■ The data
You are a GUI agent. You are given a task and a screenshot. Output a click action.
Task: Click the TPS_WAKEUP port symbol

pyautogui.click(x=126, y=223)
--
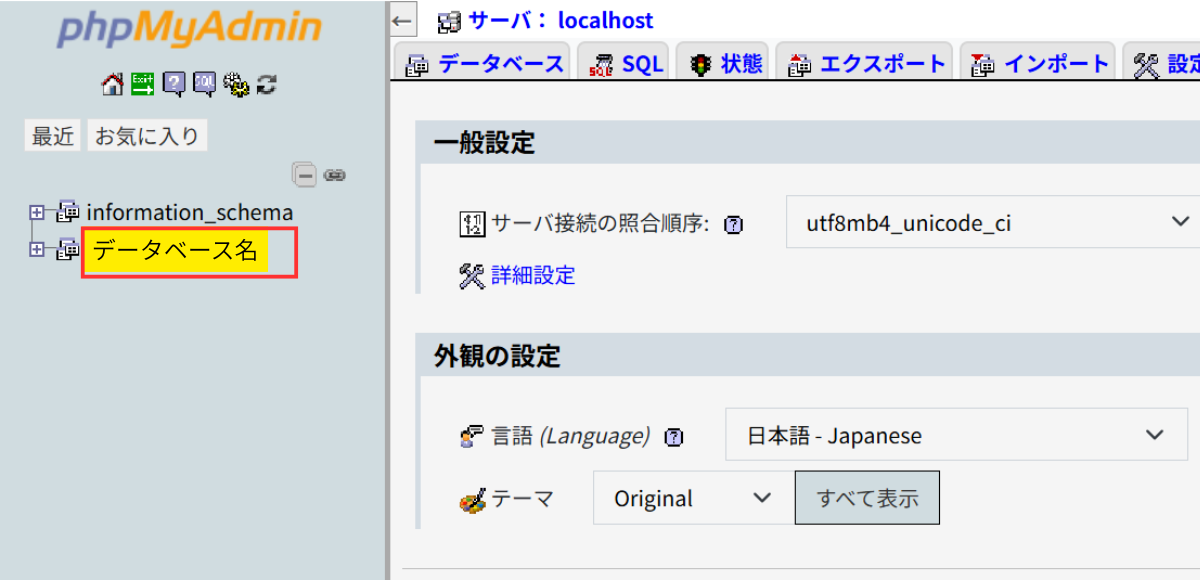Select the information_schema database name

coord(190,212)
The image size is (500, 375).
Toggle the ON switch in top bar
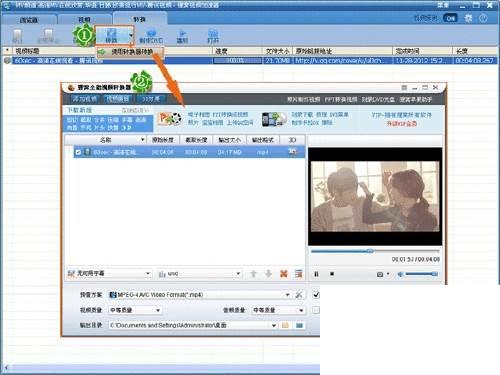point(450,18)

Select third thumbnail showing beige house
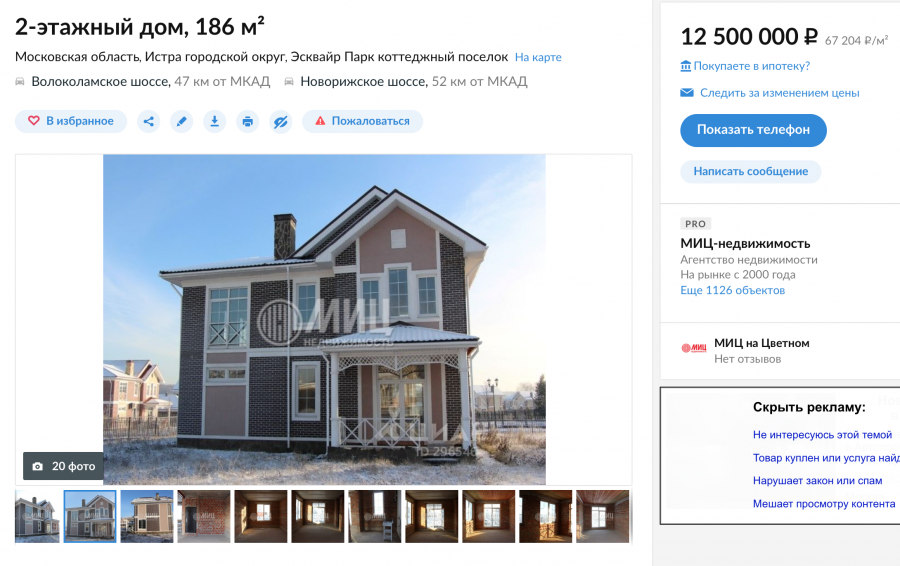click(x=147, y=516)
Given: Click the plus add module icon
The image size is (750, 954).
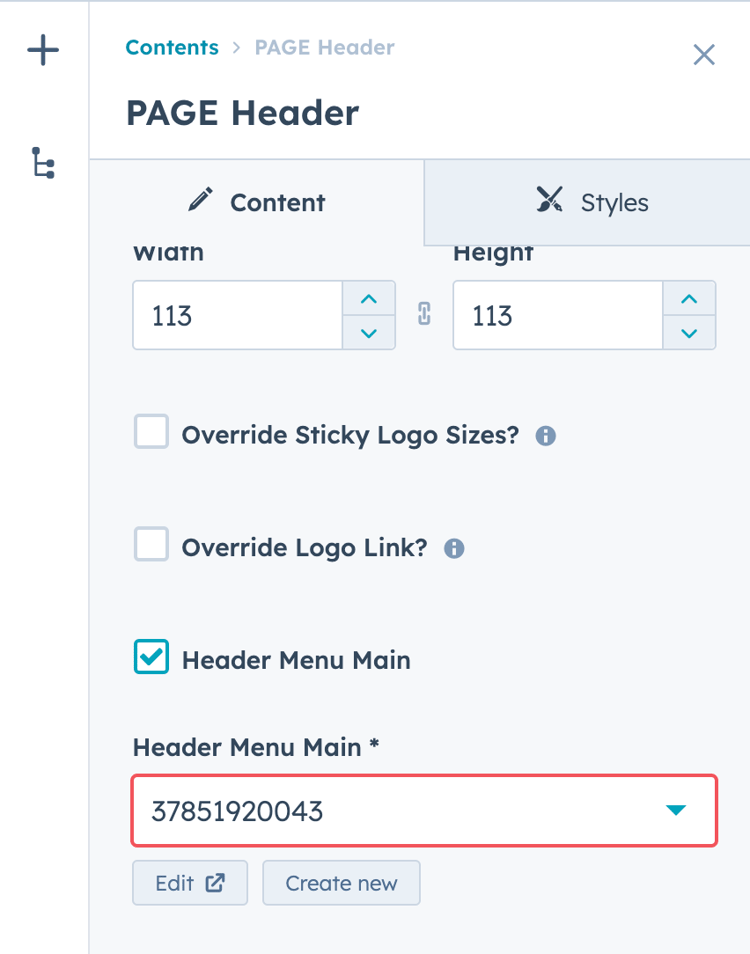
==
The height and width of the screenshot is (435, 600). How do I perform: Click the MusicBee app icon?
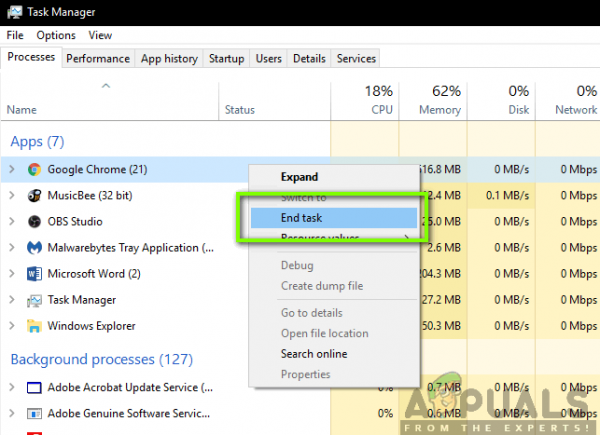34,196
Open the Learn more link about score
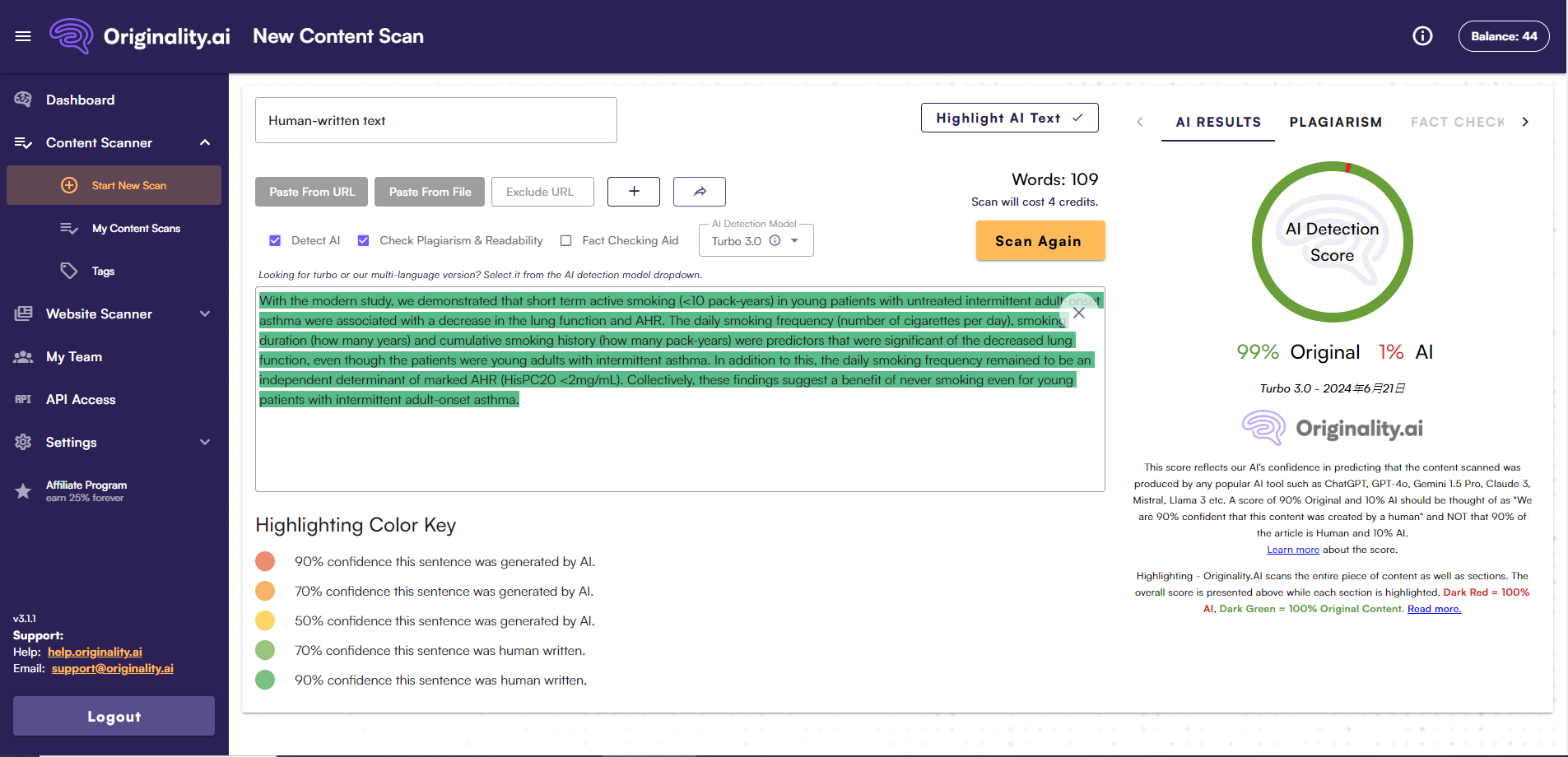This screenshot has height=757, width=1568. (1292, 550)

■ Exercise directions
Take the entries above and return only the lines from the one with "Given: Click the plus add module icon" to the one with "The image size is (750, 954).", both included, unchanged.

■ Response for this exercise
Given: Click the plus add module icon
The image size is (750, 954).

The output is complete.